■ **What to work on**
Where the string "toolbar" appears in a line of the data, show that line.

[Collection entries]
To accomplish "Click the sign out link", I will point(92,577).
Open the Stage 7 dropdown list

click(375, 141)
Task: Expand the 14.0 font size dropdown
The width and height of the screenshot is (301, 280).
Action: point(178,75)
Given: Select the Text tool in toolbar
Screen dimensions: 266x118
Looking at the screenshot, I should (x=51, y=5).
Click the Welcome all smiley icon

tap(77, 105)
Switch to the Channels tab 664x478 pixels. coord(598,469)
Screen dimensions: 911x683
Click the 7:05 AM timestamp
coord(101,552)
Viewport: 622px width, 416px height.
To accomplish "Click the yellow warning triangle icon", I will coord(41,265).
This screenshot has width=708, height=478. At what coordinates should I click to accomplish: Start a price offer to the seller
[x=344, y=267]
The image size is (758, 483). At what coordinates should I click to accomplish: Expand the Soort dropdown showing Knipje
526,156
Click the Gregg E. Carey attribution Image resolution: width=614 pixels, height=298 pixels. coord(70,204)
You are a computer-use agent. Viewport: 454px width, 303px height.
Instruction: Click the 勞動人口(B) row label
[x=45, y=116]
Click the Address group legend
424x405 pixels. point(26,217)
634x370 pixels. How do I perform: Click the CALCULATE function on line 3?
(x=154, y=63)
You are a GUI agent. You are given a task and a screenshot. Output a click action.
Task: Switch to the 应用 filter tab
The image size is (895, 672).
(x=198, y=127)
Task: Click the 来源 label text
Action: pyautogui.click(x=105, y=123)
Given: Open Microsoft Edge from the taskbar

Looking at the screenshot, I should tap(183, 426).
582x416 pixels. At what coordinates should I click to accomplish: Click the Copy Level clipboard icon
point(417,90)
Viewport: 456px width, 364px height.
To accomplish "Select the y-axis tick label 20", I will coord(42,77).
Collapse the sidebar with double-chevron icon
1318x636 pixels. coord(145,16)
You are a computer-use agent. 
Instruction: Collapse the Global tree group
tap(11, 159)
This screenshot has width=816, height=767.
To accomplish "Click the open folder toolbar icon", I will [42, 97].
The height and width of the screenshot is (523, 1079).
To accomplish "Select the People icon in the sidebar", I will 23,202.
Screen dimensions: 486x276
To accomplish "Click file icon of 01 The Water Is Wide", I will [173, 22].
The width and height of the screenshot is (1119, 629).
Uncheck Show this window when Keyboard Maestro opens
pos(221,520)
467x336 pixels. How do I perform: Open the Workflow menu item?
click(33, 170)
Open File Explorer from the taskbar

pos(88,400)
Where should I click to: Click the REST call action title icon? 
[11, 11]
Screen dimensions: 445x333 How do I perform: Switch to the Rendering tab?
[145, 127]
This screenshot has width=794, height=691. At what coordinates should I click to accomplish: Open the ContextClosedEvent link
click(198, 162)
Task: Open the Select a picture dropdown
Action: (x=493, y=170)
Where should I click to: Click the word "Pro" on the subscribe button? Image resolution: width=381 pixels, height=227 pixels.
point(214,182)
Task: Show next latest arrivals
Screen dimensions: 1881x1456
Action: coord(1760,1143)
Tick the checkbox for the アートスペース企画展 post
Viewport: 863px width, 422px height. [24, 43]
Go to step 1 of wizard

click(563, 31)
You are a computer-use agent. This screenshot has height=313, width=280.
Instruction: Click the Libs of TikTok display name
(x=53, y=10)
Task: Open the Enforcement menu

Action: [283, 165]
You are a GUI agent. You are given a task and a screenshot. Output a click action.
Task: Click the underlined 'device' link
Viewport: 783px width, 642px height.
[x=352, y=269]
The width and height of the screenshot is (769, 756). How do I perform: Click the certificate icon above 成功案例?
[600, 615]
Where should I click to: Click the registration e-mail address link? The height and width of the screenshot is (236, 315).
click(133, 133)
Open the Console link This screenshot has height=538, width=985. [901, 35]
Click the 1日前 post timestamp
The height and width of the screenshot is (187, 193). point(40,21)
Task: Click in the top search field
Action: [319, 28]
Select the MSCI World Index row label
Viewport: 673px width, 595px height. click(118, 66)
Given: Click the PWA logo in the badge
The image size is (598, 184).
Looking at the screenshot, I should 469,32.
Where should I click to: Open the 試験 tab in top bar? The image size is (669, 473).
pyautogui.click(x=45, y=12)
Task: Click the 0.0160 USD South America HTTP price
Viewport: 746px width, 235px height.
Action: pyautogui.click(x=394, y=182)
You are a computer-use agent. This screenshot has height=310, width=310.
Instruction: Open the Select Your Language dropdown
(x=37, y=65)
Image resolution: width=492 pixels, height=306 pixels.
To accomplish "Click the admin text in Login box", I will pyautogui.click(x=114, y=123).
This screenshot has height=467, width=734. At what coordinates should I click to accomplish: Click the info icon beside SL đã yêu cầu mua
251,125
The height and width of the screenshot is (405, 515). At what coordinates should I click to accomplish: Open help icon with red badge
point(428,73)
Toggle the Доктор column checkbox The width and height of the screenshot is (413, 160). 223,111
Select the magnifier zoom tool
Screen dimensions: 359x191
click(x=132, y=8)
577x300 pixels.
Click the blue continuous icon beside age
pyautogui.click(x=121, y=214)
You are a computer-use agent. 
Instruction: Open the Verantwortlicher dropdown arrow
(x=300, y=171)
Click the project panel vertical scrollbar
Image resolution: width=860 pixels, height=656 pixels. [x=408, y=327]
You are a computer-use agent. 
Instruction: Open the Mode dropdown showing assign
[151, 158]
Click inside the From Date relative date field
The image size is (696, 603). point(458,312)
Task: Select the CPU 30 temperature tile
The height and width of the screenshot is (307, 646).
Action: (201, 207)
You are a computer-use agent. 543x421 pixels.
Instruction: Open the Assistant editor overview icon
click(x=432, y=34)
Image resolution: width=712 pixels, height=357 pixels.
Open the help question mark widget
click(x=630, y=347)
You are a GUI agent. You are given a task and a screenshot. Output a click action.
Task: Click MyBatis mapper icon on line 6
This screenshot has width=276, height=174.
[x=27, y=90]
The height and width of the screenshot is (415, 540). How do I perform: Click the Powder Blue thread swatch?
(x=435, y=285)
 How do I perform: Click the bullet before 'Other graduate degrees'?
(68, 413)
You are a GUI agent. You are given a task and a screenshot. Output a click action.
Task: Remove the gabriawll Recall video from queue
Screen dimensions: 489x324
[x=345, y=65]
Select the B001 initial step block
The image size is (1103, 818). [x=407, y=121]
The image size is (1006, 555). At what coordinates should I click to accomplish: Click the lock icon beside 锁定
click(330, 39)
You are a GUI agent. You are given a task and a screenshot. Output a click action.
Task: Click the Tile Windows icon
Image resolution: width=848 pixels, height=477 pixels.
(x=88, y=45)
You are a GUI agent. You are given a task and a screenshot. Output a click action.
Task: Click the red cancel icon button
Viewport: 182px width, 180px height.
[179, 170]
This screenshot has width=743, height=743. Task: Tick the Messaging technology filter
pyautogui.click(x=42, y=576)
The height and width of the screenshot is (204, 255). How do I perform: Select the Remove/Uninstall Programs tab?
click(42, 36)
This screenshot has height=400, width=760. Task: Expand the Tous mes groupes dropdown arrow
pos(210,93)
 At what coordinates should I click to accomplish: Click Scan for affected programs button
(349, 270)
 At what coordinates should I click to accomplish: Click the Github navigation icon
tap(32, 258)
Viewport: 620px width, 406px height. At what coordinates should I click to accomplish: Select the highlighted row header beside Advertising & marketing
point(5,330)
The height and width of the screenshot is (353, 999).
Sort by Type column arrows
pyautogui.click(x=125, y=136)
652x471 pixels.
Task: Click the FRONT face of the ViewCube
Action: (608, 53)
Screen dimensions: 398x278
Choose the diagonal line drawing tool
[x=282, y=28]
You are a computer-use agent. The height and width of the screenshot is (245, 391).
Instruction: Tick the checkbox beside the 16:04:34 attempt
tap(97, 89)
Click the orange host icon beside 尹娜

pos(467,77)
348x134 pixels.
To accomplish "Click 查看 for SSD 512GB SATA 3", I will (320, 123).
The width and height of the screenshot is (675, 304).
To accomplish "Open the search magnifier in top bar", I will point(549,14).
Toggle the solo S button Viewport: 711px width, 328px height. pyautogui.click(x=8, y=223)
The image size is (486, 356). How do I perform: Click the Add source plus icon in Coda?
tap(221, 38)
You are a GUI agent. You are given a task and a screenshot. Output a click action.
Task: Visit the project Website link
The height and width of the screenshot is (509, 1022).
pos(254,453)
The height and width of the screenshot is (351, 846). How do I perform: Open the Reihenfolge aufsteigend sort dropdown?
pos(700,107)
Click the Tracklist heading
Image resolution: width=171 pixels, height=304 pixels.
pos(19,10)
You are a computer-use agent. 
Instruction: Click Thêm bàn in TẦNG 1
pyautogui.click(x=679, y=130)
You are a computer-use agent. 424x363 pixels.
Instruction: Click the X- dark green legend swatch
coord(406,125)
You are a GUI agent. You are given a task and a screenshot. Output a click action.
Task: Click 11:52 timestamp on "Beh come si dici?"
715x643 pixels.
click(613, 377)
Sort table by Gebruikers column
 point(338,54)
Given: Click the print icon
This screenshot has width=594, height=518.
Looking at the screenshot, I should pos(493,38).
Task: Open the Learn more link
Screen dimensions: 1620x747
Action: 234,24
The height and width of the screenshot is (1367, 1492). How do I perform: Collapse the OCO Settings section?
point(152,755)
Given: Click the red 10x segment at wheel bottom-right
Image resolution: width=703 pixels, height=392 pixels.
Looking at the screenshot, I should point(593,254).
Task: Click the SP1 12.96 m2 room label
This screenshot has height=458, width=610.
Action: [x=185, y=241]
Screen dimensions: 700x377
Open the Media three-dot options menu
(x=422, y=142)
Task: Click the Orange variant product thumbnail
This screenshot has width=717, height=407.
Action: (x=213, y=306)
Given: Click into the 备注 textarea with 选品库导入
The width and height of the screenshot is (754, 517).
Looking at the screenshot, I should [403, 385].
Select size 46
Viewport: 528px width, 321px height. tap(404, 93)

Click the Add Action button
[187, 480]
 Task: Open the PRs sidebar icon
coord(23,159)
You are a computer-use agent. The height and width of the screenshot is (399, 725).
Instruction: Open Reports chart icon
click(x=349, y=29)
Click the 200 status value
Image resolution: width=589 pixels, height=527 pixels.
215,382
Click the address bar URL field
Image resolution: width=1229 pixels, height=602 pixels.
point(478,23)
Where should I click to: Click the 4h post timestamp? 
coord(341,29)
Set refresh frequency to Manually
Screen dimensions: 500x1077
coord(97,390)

■ **Answer section**
Given: Select the Text tool in toolbar
To accomplish "Click the open folder toolbar icon", I will [42, 97].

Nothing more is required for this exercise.